Compare and Contrast

William Vallicella (2017/08/03): Reliably Inconclusive
Such is philosophical argumentation. Philosophers arrive at conclusions, but the conclusions they arrive at are inconclusive.
If the "conclusions" at which "philosophers" arrive are (always-or-generally) inconclusive, then philosophy is worthless.

On the other hand, if what he really means -- and he does (in part) -- is that no matter how "conclusively" one establishes a conclusion, it is always possible for a free being to ignore-and-deny the logical necessity-given-the-premises of the conclusion; that is a free being may assert the premise(s) and yet deny the logical entailment(s) of the very premise(s) he has asserted; or, to use other words: to lie to himself.

As I've said before, Vallicella's problem is that (in almost all cases where it matters) he care more for the chin-wagging side of "philosophy" than he does of logical/rational task of determining/discovering what is true-and-may-be-known-to-be-true.

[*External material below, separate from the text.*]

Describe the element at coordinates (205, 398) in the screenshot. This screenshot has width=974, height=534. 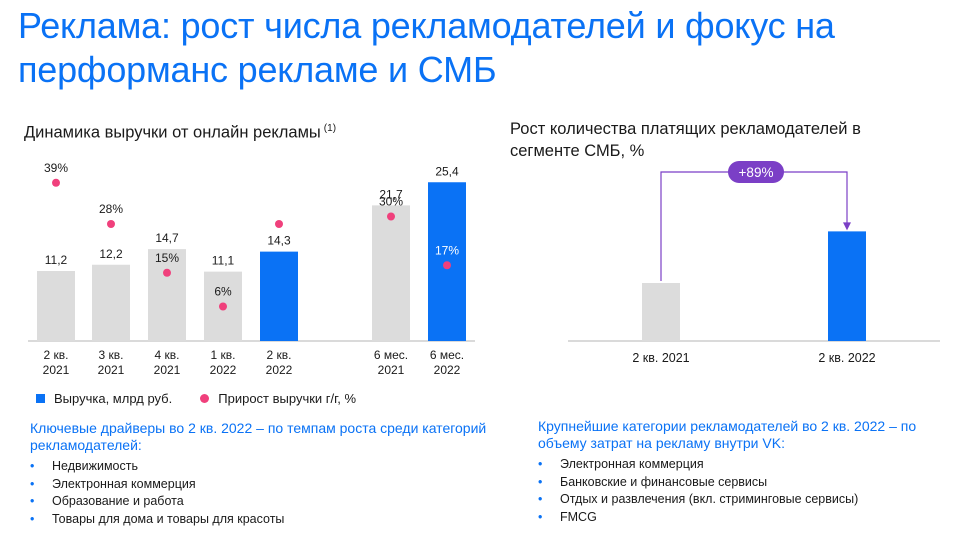
I see `legend-growth-swatch` at that location.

This flaw is most obvious as regards "the God question" -- he's a "theist" who *hates* (and thus denies) the fact that we can know, without recourse to the Biblical Revelation (or any other alleged divine-revelation), using only the application of reason to experience, that there is a Creator-God (that is, that atheism is a false understanding of reality and the nature thereof).


William Vallicella (2017/08/04): A Neurosurgeon on the Immateriality of Thought
Michael Egnor, A Map of the Soul. Not philosophically sophisticated, but worth a look.
Given Vallicella's witticism of just one day prior, who gives a damn that he holds Mr Egnor's piece to be not "philosophically sophisticated"?